_Exercise directions_. All lines holding the word "Reply" are to be copied from the records beneath.

=======

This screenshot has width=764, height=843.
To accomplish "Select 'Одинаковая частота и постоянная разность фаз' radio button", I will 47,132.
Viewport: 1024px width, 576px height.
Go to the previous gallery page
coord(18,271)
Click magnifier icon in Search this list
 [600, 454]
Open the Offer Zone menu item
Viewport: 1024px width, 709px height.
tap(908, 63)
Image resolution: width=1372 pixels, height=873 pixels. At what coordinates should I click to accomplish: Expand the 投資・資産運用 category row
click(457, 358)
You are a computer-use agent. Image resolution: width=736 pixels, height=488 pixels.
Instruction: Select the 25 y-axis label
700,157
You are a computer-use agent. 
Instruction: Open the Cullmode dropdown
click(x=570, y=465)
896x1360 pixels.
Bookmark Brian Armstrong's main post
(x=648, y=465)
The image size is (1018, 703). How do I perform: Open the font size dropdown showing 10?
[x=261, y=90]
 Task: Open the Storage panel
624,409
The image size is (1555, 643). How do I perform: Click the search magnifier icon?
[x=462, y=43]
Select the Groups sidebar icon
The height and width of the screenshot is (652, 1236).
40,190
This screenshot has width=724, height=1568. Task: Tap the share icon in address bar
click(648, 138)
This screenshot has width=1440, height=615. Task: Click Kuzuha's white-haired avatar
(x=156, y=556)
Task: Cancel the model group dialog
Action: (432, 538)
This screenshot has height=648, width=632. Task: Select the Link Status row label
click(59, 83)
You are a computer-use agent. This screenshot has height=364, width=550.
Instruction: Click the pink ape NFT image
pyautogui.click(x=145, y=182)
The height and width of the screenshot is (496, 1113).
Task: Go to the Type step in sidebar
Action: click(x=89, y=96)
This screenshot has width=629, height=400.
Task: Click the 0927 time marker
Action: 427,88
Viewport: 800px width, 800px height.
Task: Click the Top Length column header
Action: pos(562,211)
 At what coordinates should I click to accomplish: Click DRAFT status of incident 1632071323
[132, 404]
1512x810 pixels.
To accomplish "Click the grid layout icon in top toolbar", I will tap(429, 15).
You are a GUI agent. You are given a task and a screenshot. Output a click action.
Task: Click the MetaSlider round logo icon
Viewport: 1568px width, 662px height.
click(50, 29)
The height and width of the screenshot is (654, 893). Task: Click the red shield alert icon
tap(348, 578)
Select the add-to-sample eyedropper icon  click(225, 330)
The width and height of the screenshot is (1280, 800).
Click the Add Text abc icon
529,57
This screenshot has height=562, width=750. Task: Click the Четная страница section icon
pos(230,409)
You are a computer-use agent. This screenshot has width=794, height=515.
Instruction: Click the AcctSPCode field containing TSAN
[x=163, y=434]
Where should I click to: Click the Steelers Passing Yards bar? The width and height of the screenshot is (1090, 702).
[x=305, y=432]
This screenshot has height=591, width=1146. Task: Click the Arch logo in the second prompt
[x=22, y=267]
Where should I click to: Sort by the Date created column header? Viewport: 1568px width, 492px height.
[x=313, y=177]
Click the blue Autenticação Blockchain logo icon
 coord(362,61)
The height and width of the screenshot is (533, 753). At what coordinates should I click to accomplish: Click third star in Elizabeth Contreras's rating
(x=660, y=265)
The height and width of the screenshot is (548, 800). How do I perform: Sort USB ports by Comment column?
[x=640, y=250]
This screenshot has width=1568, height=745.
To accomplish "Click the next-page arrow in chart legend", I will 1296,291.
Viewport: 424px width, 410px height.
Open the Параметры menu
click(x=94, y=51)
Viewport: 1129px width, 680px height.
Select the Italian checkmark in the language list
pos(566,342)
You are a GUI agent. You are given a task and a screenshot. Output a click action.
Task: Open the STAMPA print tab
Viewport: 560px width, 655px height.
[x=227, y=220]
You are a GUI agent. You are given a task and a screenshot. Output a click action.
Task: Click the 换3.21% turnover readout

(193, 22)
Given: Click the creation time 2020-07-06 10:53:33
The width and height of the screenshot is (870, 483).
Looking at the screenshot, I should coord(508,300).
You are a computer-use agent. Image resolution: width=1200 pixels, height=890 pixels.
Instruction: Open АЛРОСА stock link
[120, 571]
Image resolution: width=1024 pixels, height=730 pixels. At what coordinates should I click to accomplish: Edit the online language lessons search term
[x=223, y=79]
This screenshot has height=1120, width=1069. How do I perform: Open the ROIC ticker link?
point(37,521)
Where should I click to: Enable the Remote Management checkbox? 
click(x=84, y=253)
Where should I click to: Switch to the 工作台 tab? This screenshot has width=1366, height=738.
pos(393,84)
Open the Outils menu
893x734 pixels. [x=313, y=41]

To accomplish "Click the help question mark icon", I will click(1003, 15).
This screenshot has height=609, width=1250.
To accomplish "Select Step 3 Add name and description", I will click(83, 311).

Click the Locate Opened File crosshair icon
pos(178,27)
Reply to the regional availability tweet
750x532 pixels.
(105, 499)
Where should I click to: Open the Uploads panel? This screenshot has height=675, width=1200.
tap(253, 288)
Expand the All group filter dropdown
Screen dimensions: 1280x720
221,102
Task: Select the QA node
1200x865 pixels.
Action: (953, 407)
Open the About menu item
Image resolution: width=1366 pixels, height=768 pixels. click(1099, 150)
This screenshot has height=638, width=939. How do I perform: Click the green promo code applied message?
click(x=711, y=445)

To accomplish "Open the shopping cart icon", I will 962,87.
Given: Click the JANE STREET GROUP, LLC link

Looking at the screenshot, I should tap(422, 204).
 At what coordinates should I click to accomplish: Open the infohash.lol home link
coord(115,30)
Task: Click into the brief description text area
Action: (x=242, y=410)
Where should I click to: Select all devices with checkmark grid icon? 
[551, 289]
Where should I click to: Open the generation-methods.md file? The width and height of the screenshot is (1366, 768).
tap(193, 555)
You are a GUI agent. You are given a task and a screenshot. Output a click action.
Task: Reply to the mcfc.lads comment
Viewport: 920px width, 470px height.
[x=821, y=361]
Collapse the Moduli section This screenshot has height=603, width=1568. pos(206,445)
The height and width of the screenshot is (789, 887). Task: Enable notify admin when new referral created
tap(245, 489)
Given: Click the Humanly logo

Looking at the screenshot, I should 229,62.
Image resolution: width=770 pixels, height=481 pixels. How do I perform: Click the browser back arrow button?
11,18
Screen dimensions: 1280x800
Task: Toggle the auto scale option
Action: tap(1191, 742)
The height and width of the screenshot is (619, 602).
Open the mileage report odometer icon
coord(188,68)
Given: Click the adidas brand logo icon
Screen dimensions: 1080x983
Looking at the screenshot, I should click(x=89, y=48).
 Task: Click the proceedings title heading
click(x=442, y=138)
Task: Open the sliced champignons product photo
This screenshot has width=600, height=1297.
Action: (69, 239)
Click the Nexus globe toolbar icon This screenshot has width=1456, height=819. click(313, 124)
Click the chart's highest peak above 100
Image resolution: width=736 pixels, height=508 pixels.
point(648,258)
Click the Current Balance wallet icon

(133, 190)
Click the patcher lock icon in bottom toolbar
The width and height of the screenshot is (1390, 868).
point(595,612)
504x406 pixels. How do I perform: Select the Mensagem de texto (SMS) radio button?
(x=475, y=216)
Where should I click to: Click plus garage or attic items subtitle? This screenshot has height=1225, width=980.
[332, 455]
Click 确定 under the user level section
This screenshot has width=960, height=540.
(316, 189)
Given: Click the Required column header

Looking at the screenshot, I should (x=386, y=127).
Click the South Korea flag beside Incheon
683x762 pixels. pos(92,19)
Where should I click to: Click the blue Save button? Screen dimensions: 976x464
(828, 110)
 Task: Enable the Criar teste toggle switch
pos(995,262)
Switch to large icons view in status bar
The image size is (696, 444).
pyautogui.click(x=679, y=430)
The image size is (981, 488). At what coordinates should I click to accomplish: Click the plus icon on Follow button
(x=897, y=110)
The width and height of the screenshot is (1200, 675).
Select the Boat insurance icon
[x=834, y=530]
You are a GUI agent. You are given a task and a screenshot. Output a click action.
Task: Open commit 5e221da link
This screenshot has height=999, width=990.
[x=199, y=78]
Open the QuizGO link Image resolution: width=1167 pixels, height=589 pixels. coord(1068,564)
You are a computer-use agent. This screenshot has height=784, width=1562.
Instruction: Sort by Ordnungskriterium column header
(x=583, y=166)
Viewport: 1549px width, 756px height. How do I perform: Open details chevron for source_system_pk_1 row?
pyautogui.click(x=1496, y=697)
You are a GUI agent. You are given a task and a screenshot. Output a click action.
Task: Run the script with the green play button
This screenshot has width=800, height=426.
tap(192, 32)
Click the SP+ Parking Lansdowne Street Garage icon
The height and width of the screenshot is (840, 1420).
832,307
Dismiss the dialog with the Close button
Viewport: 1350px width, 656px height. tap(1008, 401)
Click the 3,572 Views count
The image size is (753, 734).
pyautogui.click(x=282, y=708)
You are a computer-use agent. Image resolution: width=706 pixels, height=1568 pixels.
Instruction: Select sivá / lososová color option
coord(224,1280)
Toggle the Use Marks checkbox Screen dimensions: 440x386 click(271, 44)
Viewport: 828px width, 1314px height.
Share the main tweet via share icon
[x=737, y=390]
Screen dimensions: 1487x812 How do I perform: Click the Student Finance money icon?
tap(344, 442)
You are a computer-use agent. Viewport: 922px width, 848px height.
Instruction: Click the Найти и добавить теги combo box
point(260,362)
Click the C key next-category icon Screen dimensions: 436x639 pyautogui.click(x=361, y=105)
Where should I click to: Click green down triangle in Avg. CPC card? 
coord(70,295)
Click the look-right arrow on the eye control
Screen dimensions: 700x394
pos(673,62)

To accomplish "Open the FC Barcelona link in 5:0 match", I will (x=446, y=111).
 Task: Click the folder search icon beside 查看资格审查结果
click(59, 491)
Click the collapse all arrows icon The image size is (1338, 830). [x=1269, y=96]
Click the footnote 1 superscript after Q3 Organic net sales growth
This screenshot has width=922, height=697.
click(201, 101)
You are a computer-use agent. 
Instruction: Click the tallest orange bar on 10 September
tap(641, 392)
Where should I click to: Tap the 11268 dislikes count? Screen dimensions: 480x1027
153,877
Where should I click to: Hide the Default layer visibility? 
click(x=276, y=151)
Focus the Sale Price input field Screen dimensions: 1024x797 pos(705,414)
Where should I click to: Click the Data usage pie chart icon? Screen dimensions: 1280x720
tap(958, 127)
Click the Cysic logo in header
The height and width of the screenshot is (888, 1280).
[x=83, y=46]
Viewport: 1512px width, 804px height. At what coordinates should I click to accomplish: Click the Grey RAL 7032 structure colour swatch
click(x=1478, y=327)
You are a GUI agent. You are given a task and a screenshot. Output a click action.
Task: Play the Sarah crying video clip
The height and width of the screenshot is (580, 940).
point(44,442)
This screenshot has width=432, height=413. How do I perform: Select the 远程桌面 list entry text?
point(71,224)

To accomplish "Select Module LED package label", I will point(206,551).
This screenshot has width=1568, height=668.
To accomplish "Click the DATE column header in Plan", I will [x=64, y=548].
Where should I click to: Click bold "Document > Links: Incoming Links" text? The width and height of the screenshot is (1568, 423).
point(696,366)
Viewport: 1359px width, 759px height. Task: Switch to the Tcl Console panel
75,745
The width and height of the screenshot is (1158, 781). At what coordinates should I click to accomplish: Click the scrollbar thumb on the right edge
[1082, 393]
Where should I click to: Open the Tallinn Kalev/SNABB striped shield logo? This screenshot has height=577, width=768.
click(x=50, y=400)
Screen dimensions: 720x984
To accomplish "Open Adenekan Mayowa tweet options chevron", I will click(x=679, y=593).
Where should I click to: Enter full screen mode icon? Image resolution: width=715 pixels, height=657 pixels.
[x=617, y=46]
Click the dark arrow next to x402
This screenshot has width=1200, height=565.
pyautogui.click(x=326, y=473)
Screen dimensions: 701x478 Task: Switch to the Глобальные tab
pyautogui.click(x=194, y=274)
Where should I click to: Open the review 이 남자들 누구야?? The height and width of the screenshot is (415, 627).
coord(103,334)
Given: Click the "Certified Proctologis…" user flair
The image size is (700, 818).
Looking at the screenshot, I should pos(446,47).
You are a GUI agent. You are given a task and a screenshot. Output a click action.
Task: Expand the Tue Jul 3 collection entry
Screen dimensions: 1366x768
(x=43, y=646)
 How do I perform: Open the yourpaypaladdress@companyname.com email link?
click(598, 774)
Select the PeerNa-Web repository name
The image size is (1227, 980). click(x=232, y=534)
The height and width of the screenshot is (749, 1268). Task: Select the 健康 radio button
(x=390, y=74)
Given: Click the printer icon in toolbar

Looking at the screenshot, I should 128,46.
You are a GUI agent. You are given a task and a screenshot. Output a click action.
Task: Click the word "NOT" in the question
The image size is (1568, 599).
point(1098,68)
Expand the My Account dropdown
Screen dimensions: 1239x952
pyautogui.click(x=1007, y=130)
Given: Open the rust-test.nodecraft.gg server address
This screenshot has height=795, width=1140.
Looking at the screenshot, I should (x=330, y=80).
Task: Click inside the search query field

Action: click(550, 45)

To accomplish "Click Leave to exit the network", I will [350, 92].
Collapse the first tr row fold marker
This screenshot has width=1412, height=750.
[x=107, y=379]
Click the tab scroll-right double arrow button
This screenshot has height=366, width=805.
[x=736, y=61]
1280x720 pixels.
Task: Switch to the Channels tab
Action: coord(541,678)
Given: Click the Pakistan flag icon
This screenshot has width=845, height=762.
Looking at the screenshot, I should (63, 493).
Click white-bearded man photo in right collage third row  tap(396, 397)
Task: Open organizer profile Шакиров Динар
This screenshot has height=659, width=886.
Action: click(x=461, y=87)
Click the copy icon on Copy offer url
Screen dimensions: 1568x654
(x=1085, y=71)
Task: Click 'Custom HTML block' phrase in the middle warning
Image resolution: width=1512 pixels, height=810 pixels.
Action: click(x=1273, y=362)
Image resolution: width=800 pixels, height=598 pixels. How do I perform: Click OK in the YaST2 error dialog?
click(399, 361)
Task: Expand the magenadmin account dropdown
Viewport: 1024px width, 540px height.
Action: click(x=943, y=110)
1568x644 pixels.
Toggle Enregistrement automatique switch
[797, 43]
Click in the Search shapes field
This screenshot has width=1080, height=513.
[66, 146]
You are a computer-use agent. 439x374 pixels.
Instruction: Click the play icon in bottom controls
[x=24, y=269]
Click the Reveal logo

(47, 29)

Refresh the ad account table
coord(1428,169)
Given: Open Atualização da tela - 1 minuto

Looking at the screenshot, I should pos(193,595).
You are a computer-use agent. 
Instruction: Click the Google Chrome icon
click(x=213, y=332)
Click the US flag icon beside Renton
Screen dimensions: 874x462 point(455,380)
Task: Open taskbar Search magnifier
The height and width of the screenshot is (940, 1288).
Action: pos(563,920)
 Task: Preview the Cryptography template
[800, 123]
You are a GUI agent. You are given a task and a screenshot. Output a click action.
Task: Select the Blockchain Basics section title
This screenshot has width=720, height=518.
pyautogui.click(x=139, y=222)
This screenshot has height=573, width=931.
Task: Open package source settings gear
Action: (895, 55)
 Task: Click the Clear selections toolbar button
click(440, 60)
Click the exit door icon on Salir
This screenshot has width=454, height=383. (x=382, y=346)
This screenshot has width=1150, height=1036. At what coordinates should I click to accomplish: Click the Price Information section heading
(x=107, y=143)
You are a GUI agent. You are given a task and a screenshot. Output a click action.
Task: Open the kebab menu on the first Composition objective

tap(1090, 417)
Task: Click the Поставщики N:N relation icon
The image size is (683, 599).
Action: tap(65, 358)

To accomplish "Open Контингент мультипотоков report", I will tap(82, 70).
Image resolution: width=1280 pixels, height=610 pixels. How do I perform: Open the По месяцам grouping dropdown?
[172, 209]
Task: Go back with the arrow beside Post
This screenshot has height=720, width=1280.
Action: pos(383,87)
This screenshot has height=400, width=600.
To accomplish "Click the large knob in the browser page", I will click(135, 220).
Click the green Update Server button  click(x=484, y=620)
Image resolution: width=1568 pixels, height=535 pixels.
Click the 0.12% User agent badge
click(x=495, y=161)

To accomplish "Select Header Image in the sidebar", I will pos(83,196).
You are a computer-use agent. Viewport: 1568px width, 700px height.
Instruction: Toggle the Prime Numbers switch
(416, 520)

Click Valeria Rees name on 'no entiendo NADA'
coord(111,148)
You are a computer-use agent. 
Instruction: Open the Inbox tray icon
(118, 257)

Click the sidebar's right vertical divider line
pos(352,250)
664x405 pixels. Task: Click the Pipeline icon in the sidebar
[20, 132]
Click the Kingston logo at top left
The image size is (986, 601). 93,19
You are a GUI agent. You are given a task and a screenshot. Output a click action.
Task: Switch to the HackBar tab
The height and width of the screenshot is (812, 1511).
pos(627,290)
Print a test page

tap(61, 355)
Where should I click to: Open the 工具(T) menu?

=======

_Exercise result_.
Reply to the regional availability tweet
Task: Reply to the mcfc.lads comment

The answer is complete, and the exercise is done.